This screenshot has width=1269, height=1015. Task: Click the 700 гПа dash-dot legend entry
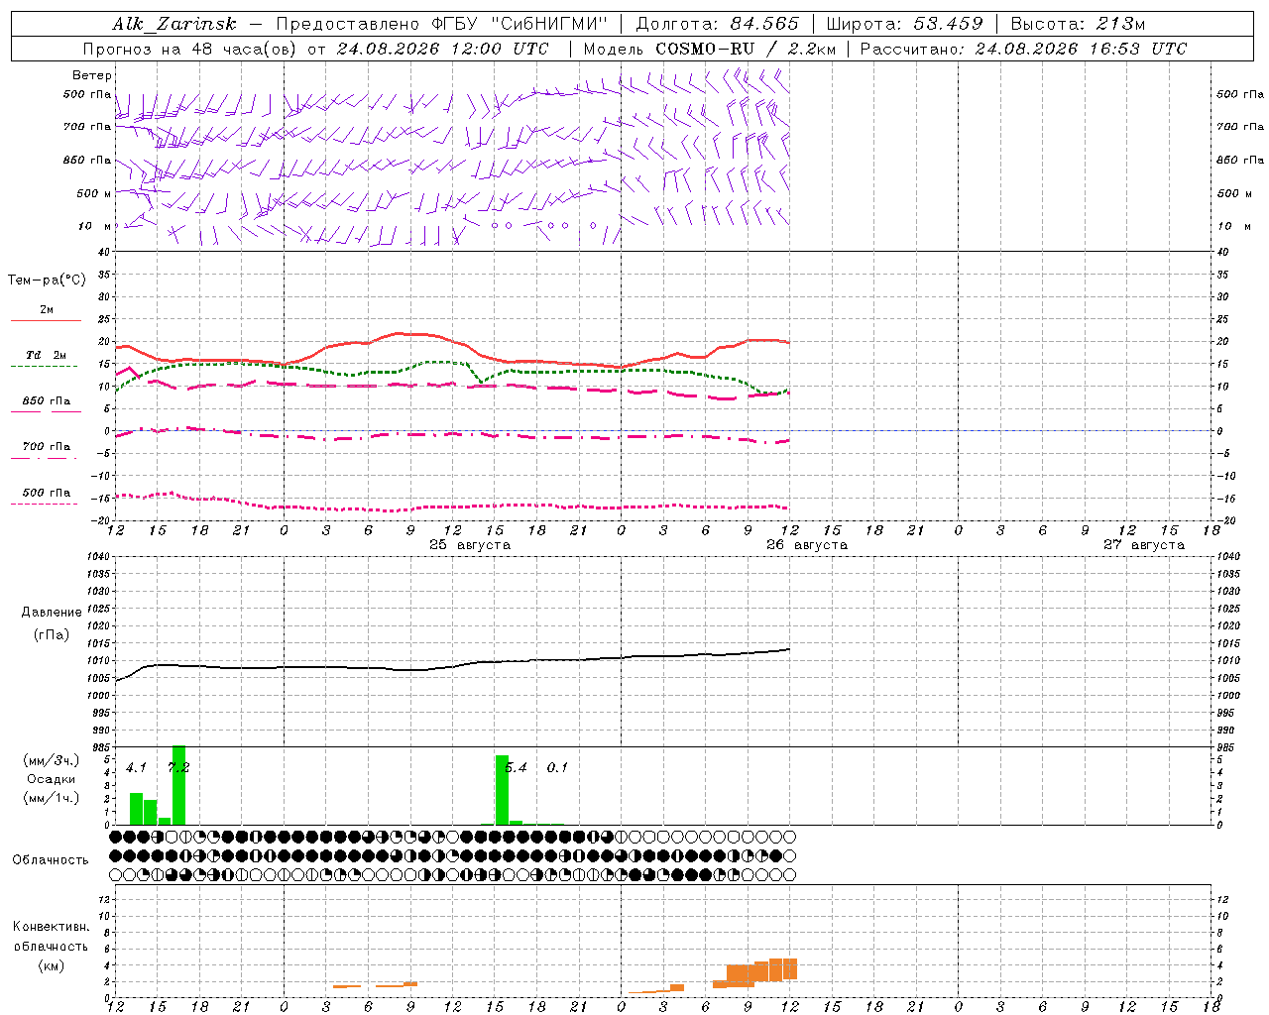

* * *

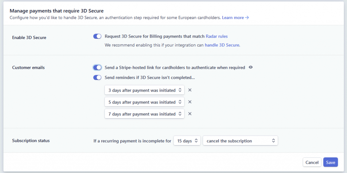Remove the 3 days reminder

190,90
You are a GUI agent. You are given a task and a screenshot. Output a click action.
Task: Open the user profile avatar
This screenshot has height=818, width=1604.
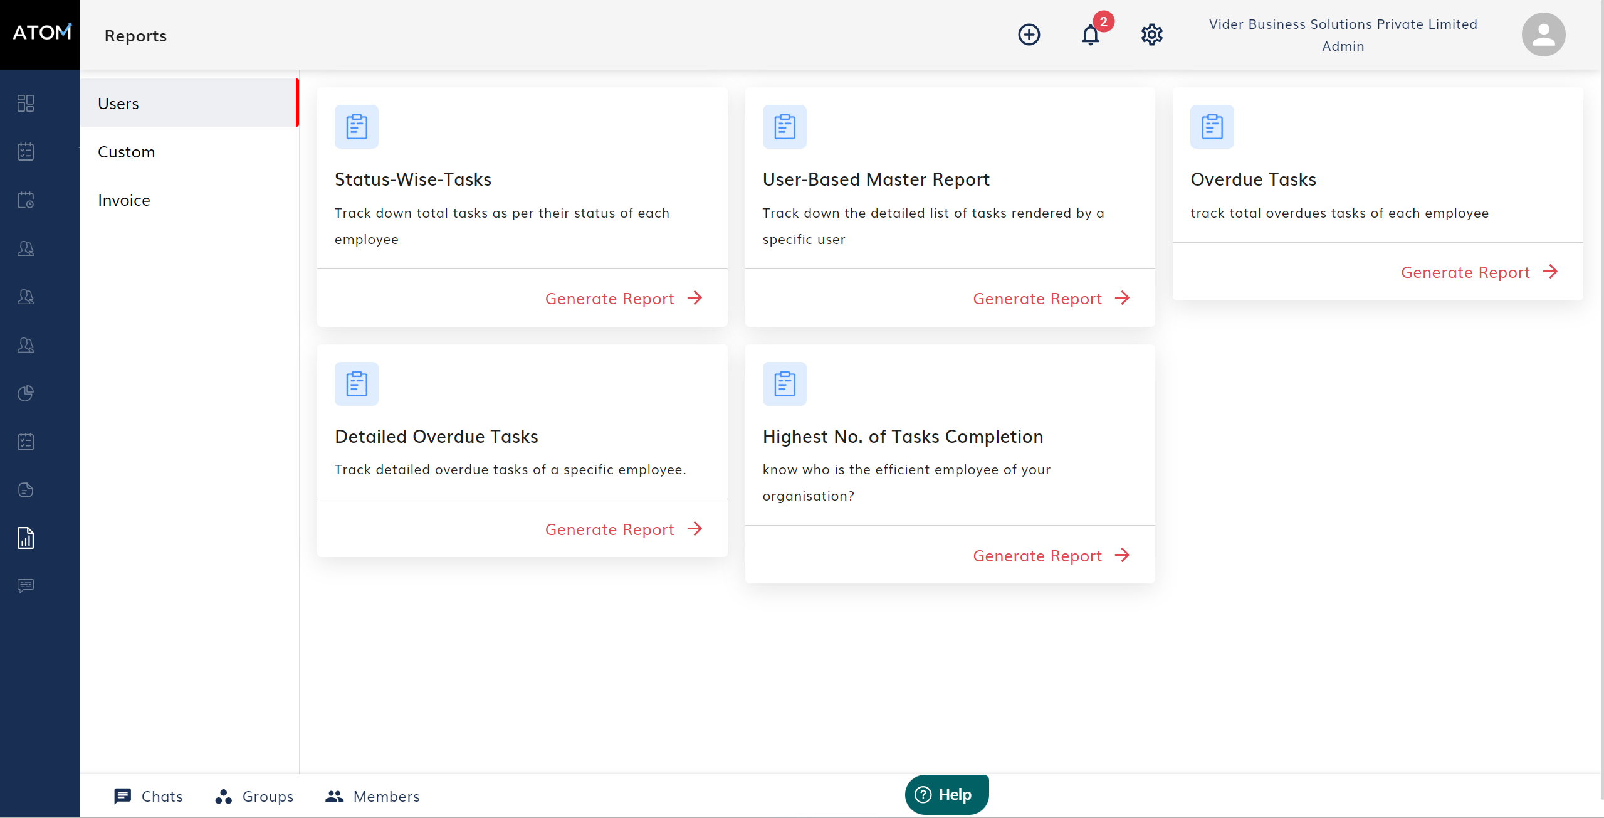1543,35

### Set task
Locate every line of the data above that contains the string "height", matching case exactly, and copy each such line in full.

### Response to this task
This screenshot has width=1269, height=1015. Task: Click the 700 гПа dash-dot legend entry
This screenshot has height=818, width=1604.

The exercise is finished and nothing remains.